What I suggest instead, is make a couple of independent staves for each divisi part as well. Ultimately, you’ll just connect your visual condensed variety of staves to a dummy instrument that makes no sound, and have your independent staves being in charge of playback. Later, you’d use filters to hide your ‘playback staves’ from engrave or page modes (while they’ll still show up in galley mode).
If I understand correctly, Dorico 3 may well have some advanced features on the way that’ll help a great deal with doing condensed scores, or working with divsi part writing. I think it’ll more or less guiding us to compose each part on its own staff from the very beginning, with options to easily toggle between condensing players to fewer, or more staves.
As for things Bidule CAN help you with…these would be more along the lines of:
Monitoring and Trouble shooting. If you ever want to know ‘exactly’ what a stave is sending at its lowest levels…route it through a bidule instance, as it has quite a set of MIDI monitoring abilities. I.E. While working on that uber expression map, something isn’t right, but you need more information as to why? Bidule to the rescue. It can tell you things about the stream that the status line in the Play tab cannot.
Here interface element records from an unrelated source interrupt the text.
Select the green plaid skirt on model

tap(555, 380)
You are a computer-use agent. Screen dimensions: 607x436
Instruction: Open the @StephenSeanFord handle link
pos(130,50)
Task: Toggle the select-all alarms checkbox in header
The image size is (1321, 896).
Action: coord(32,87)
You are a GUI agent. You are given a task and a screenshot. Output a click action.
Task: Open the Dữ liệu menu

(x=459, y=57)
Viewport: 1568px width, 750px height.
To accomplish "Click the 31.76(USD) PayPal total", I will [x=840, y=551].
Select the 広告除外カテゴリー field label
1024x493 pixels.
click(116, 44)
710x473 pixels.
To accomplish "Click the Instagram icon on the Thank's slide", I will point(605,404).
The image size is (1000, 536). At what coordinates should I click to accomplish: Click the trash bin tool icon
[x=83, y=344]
Mixing and matching sounds coming from multiple plugins, or bouncing channels around for multi-timberal plugins. I.E. Say you’d like a single player/stave who has arco coming from East West, some harmonics coming from HALion, some UP/DOWN bow variations coming from ARIA, and so on. Bidule would allow you to easily bounce about between different plugins for a given player/stave.
Instrument Layering. One could build up sections of instruments, even coming from a wide variety of plugins.
Reducing the number of drum maps you might have to contend with…while also having a given percussion layout ‘portable’ across different hosts. Again, you could mix and match plugins, but you could keep a more or less uniform/universal drum map for Dorico if desired.
ARP Engines. Sometimes you might want to build an ornament of some sort that Dorico can recognize as an interpretive sign, but doesn’t know how to interpret or playback in and of itself.
Special Effects…endless options and abilities here. I.E. Crossfading between different sounds (even if coming from different plugins).
Locking an audio file in sync with Dorico. Dorico doesn’t have audio tracking capabilities, but you can fudge them in to some degree with Bidule. It’s not going to be tracking DAW precision, but it can still be rather helpful.
Rendering staves to an audio format. I.E. If after loading up a bunch of VST/i plugins, you start running out of system resources, you could render some staves to pure audio, mute out the plugins, and sync up the resulting audio with Dorico’s transport. This can help free up resources for loading/using new and different plugins.
Mixer Slot Plugin Chaining…what if you run out of effect slots? With Bidule you can chain in all your heart desires (up to your system’s resource limits).